Il ministro in videoconferenza con i Governatori: “In caso contrario ci sarà diffida e, in ultima istanza, ricorso al Tar”

PIER MARCO TACCA VIA GETTY IMAGES

 

“Propongo un metodo: ordinanze regionali coerenti con il Dpcm”: così il ministro Francesco Boccia in videoconferenza alle Regioni, secondo quanto si apprende. “Se ci sono ordinanze non coerenti invio una diffida, una lettera con la scheda indicando le parti incoerenti e la richiesta di rimuoverle (solo in caso di allentamento delle misure) – afferma -. Se non avviene sono costretto a ricorrere all’impugnativa al Tar o alla Consulta”.

 “Per arrivare a una soluzione condivisa ha più senso la lettera che vi indica le violazioni dell’ordinanza rispetto alla tutela della salute e se non vengono modificate si trasformano in diffida, rispetto all’impugnativa – ha aggiunto Boccia, secondo quanto riferito -. Non impugno subito ma con grande collaborazione vi scrivo e prima ancora sollecito un confronto preventivo”.
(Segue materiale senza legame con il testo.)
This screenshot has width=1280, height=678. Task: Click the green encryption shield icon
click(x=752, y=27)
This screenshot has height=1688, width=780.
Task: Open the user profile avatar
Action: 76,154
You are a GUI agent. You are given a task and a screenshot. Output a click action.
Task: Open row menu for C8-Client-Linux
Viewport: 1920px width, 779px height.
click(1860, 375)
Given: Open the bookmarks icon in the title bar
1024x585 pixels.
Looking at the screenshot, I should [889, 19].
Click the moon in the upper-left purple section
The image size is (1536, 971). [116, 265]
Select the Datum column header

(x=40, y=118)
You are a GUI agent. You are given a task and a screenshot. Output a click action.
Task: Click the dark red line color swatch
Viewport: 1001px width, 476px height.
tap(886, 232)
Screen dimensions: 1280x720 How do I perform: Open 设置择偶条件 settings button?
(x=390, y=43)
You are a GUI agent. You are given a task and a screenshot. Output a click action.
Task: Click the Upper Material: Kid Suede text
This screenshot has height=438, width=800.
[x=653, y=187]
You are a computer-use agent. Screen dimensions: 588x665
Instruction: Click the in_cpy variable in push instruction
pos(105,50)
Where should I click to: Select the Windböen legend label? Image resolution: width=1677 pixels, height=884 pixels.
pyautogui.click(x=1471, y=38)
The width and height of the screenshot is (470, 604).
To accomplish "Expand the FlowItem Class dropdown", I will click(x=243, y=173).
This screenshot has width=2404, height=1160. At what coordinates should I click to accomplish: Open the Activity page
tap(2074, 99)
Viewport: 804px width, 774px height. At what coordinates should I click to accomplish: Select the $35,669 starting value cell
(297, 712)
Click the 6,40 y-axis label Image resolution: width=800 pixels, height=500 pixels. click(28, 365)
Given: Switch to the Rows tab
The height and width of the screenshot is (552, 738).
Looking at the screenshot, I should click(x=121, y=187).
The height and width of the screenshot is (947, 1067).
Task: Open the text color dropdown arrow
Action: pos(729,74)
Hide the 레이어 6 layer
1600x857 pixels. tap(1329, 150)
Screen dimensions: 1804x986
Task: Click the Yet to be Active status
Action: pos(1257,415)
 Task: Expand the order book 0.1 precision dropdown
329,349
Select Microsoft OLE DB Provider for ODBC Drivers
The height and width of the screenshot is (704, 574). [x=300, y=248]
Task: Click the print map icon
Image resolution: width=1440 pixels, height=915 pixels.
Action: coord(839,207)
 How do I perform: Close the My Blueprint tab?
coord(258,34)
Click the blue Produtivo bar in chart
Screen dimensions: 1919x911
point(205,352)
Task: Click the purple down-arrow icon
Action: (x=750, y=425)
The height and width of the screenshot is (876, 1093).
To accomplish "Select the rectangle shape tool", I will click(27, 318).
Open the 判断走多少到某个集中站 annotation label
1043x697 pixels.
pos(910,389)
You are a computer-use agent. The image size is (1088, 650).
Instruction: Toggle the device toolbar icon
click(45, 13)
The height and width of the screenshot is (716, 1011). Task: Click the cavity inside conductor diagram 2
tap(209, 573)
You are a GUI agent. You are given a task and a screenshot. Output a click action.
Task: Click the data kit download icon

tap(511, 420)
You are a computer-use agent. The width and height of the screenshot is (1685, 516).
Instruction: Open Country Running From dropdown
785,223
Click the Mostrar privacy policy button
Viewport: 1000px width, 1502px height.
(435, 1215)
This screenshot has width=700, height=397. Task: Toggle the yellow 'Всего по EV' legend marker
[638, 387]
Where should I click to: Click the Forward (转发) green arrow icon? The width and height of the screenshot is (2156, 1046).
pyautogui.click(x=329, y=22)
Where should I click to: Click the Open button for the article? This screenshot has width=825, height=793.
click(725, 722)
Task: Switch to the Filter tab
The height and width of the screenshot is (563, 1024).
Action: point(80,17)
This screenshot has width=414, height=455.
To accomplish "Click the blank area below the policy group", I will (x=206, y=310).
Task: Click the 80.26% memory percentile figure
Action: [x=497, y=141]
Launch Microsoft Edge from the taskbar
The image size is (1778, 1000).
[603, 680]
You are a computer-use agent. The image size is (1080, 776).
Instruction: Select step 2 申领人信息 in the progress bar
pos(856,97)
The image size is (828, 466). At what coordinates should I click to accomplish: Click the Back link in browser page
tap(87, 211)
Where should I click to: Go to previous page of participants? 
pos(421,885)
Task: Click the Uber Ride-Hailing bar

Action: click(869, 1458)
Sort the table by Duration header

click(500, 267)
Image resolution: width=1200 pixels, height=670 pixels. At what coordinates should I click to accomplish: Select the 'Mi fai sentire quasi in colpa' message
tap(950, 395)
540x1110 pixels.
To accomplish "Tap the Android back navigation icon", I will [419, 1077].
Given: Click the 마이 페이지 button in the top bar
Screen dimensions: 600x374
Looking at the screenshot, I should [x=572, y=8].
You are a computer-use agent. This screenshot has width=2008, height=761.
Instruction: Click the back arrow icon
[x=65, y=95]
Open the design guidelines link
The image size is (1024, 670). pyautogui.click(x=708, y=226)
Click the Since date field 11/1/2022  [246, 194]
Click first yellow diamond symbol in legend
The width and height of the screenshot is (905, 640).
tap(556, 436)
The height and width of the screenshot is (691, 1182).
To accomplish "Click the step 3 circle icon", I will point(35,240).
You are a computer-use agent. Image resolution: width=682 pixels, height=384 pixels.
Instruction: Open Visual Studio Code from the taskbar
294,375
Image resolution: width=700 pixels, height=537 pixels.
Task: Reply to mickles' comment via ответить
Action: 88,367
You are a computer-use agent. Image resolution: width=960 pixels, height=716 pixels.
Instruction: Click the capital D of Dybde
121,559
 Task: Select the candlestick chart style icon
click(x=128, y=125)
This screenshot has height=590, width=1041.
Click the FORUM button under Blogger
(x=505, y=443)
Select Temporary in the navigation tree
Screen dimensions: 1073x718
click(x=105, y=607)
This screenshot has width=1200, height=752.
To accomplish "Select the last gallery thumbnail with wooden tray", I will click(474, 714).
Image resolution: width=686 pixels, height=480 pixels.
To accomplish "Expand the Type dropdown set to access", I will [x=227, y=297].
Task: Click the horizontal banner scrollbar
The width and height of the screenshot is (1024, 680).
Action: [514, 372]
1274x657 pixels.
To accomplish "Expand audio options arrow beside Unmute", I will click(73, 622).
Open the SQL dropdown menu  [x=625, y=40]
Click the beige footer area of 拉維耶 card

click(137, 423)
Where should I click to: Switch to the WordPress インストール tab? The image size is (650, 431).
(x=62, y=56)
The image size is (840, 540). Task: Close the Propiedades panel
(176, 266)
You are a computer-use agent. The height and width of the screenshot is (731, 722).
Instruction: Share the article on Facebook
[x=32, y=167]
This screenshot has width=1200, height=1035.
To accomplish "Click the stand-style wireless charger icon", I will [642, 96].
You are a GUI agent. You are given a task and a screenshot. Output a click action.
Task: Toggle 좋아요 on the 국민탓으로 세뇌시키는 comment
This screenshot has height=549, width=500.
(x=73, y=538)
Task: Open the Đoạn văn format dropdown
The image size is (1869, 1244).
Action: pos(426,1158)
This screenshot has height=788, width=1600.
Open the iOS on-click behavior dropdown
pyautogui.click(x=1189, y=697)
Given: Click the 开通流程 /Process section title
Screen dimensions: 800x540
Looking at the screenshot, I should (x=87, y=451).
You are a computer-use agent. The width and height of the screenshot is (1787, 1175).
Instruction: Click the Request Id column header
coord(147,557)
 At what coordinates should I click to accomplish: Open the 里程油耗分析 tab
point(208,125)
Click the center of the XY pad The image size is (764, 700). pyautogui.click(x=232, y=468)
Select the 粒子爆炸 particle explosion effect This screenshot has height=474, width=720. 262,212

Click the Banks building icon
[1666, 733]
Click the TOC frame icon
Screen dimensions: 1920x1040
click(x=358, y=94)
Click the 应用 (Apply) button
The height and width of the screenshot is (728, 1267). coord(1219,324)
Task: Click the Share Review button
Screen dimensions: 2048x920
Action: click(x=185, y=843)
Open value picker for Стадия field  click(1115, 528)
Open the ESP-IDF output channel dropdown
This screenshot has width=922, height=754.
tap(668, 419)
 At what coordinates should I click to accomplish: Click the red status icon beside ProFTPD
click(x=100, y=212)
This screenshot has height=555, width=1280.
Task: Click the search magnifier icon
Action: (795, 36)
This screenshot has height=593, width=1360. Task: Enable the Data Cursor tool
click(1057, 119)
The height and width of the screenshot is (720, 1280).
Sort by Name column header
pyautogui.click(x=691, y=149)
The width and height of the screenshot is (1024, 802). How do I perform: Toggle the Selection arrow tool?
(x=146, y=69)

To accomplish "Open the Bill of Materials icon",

 “In base al monitoraggio delle prossime settimane ci potranno essere dal 18 maggio scelte differenziate” tra le Regioni sulle riaperture di attività: così il ministro Francesco Boccia in videoconferenza con i governatori, secondo quanto si apprende. Il principio è “contagi giù uguale più aperture e viceversa – aggiunge -. Discuterete del monitoraggio con il ministro della Salute Speranza (a seguire in videoconferenza con le Regioni, ndr). Definito il monitoraggio si potrà procedere a differenziazioni”.